Reprenez le texte sur les hallucinations d'origine toxique et poursuivez-le à partir de sa dernière phrase.

TEXTE SOURCE:
#####
Il s’agissait donc là d’hallucinations visuelles d’origine toxique à caractère spécial. Ce caractère rappelle les troubles micropsiques et microacousiques des dégénérés intoxiqués, dont ils semblent n’être que l’objectivation exagérée. Certains malades non hallucinés présentent, en effet, des troubles sensitivo-sensoriels de nature, pourrait-on dire, interprétative morbide qui font qu’ils ressentent les impressions correspondantes à ce qu’ils voient ou entendent, mais avec l’illusion d’un éloignement qui les rapetisse plus ou moins. Tel un dégénéré alcoolique, dont je me souviens, qui, de sa fenêtre, voyait passer les omnibus et tramways avec l’impression qu’ils n’étaient pas de dimension plus grande que des jouets d’enfants ; de même, les objets et les êtres, les hommes, par exemple, semblant grands comme de menues poupées ; au théâtre, il lui semblait voir des marionnettes ou une scène distante d’un éloignement extrême et très lointain.

Dans le domaine des sensations auditives, le phénomène analogue s’observe, par exemple la voix des interlocuteurs, perçue correctement, mais comme venant d’une grande distance (Voir A. Marie. Audition morbide. Bloud 1909). C’est l’impression morale analogue à celle exprimée dans plusieurs nouvelles de Maupassant où 2 amis ou 2 conjoints sont comparés à des individualités aussi lointaines, malgré l’apparente proximité, que 2 planètes proches pour l’œil, mais immensément distantes dans l’infini réel.
#####
EXTRAITS DE DONNÉES:
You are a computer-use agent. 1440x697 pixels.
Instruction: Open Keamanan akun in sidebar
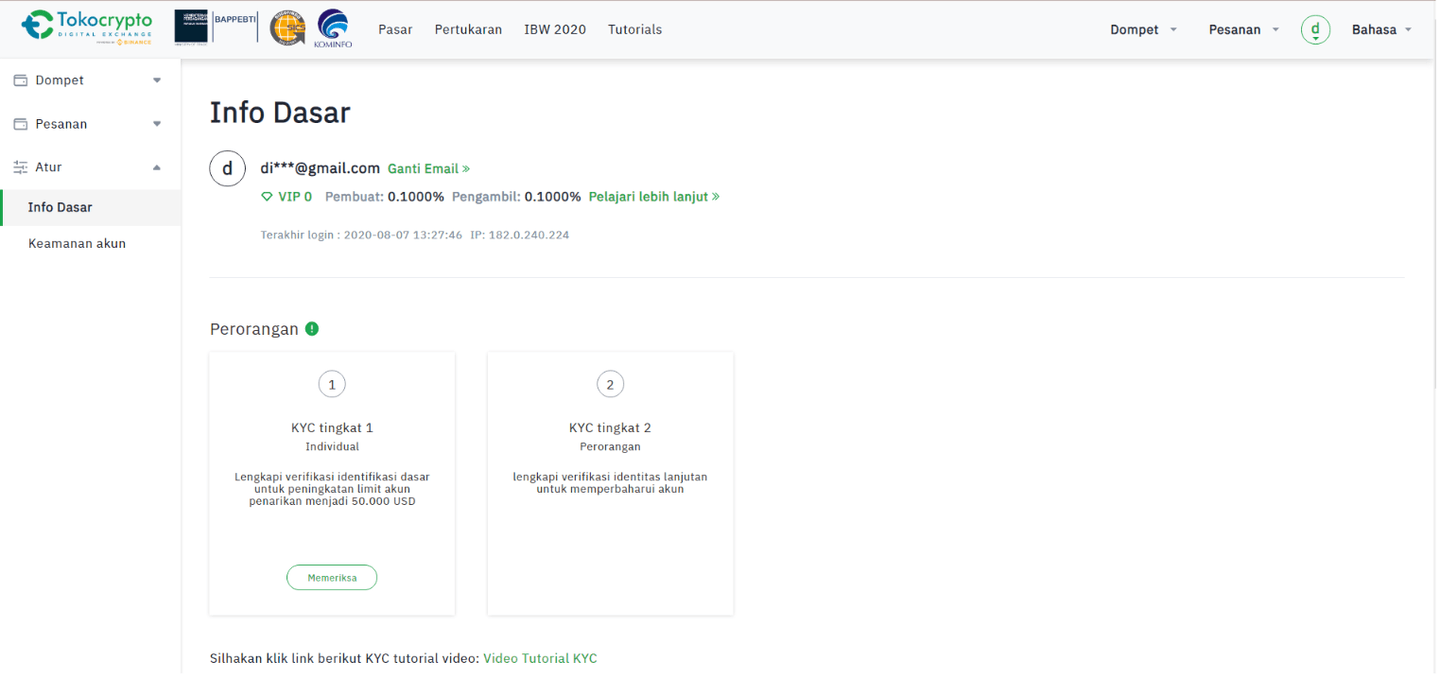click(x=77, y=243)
#####
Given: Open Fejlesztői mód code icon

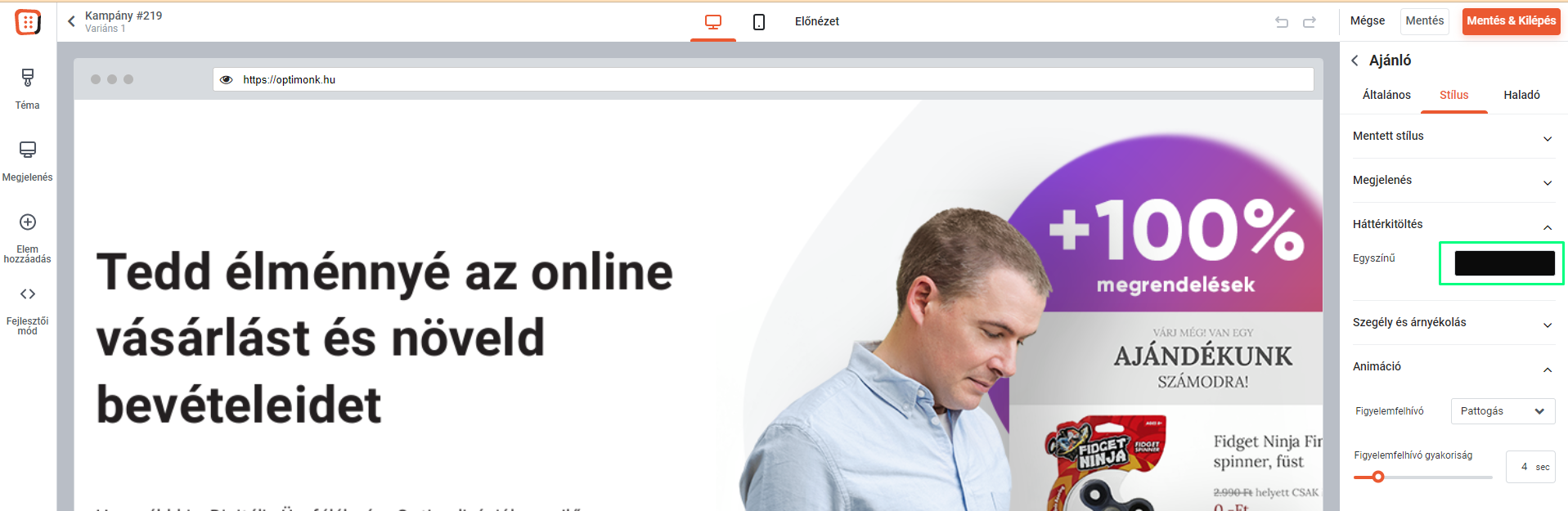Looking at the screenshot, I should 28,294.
#####
RÉPONSE À L'EXERCICE:
Une névrosée multi-intoxiquée, buveuse d’éther et morphinomane, présentait des dysesthésies de ce genre avec de l’audition colorée ; ces phénomènes sont aussi fréquents dans le haschichisme ; le substratum intoxication semble bien le fond commun unissant ces troubles aux phénomènes hallucinatoires micropsiques.

L’interprétation de ces deux ordres de phénomènes, microdysesthésies et hallucinations micropsiques, suppose la combinaison d’un élément périphérique (troubles d’accommodation et spasmes de la musculature intra-oculaire) fréquent dans les états toxiques et d’un trouble des centres d’association et d’objectivation interprétatives, si l’on peut dire.

La micromégalopsie et la micromégalécie, où les objets grossissent puis rapetissent alternativement, ont été rapportées à une sorte d’hyppus avec réaction psychique morbide. Tous les phénomènes de ce genre semblent impliquer une double anomalie fonctionnelle. périphérique et centrale. Cette dernière semblerait plutôt d’ordre dégénératif, alors que la première serait d’ordre exotoxique.

M. DE CLÉRAMBAULT. — Mon ami Leroy a bien voulu rappeler mes cas de chloralisme et d’éthérisme. Lors de sa communication à la Société Médico-Psychologique, je lui signalé également l’alcoolisme, comme m’ayant fourni des cas d’hallucinations lilliputiennes. Depuis cette date, j’ai eu la surprise (d’ailleurs une surprise modérée), de constater que Lasègue en avait déjà publié [p. 135] plusieurs exemples, dans son étude sur l’Alcoolisme Subaigu. (Arch. gén. de Médecine 1868-1869. Études Médicales 1884. Tome II. pages 150, 151, 152. Délire alcoolique. Ibid. p. 220. — et Arch. gén. de Méd. 1881). Toutefois Lasègue mentionne des silhouettes minuscules parmi beaucoup d’autres visions, sans faire de commentaire sur elles, sans leur donner de nom et sans leur accorder une, place dans son résumé du sujet.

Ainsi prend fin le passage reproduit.